Adding construction themes to the lesson plans of the Brookwood School, a pre-K through 8th grade institution, was part of a collaboration between the school and the project’s Beverly, Mass.-based overseer, Windover Construction, according to Nancy Evans, head of Brookwood’s lower school.

"[The construction] team came into rooms all the time throughout the school year to talk about what they were doing, to demonstrate, to say ‘come out and take a look,’” Ms. Evans said. “We got to see beams put into place, we got to see the scaffolding of the old building coming down.”

The project was part of a plan meant to improve Brookwood facilities that no longer supported the school’s increasing student population and project-based learning programs. Construction included the building of a new atrium, dining facilities, and a wing of classrooms, as well as the demolition and reconstruction of some classrooms.

The construction began in the summer of 2013, with expectations that remodeling would proceed into this school year. Due to the partnership, however, Windover was able to work during the school day instead of exclusively at night or over summer vacation—times that are usually more feasible for school construction projects.

Though students’ access to the construction site was strictly observational, Windover provided tours, cut portholes in walls, and left fences uncovered to accommodate student learning.

“It allowed the kids to learn from a theoretical standpoint in classrooms and see things happening … in a practical standpoint throughout the year,” said Stuart Meurer, the vice president of Windover. “We knew if we made it part of their everyday life, that the distractions and destructions to their learning atmosphere would be minimized.”

The access Windover provided to students and faculty allowed teachers in the lower school, which houses grades 3 and below, to apply building themes—from geometry to vivid sights and noises—into their math and English lesson plans.

“We let projects really come up organically,” said Suzy Light, a 2nd grade teacher at Brookwood who had her students use the sounds they heard on the construction site to write poetry. “With most of my colleagues, the general feeling was no apprehension at all because we were so excited about what we were going to get.”

Pre-K students performed a play in which the main character was the leader of the construction team, kindergarten and 1st grade students put on a musical version of “The Three Little Pigs” with an emphasis on building, and 3rd graders wrote weekly “Big Dig” reports based on interviews they had with the head of construction.

Brookwood also intertwined learning and construction in the upper school with its choice of “Dreaming Up,” a book that compares the buildings and creations that children make during playtime to world-renowned architecture, for the school’s annual “One School, One Book” project.

“We, right from the very beginning, honored the playfulness of children’s building, and then we could juxtapose that with the building taking place all around us,” Ms. Evans said.

Partnerships between building organizations and schools, like the one that developed between Brookwood and Windover, are primarily due to both sides’ willingness to step out of their comfort zones, according to Mike Glavin, the director of workforce policy and programs at Associated Builders and Contractors, Inc., a national trade association in Washington.

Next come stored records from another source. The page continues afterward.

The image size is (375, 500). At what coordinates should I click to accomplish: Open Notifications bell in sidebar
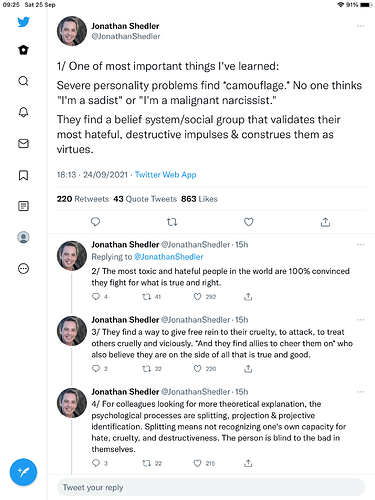pyautogui.click(x=23, y=112)
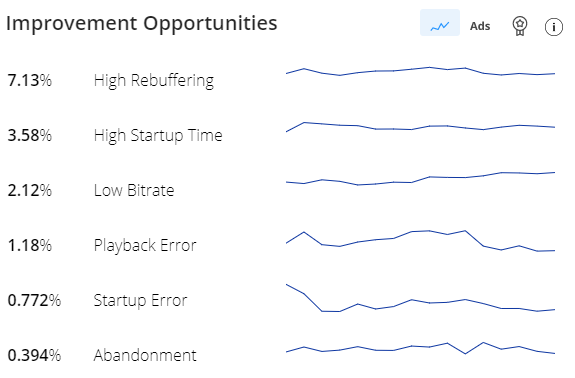Viewport: 575px width, 378px height.
Task: Open the Playback Error metric
Action: point(145,245)
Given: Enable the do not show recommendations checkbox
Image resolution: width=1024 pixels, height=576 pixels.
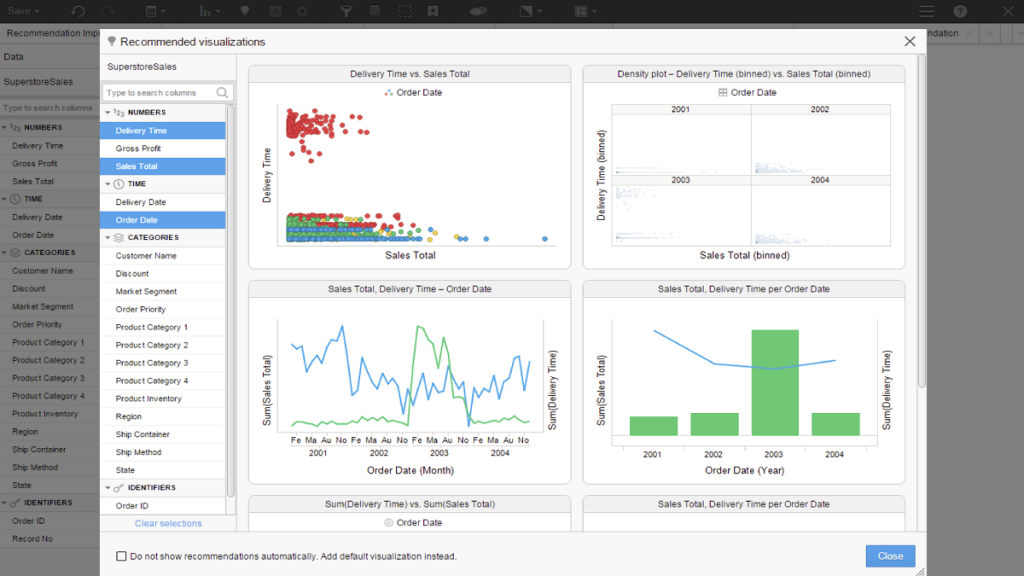Looking at the screenshot, I should point(121,556).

“Often times it’s like two ships passing in the night, where educators and school administrators have their own lane that they’re focused in on—educating students and keeping them safe—and contractors have their own lane that they operate in, which is getting projects completed on time, on budget, and safely,” Mr. Glavin said.

The need for greater school-contractor collaboration may become more pressing, however, as research has projected an increase in the amount of school construction needed in the near future.

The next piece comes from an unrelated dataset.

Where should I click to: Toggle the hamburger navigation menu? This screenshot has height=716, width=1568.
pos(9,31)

A 2014 report from the National Center for Education Statistics and the U.S. Department of Education, for example, found that, in a survey of roughly 1,600 U.S. schools between 2012 and 2013, 53 percent needed to spend money on repairs, renovations, and modernizations to have facilities meet the minimum requirements for normal school performance.

Additionally, developing relationships with schools has come to be of particular interest to contractors seeking to combat a major roadblock for their industry: construction’s bad image.

“Being able to expose students at any age to the realities of the construction industry—those being that it’s extremely safe, that it’s not as dirty as they necessarily think, that there is a great deal of math and critical thinking skills involved—it’s something we have contractors all over the country trying to crack,” Mr. Glavin said.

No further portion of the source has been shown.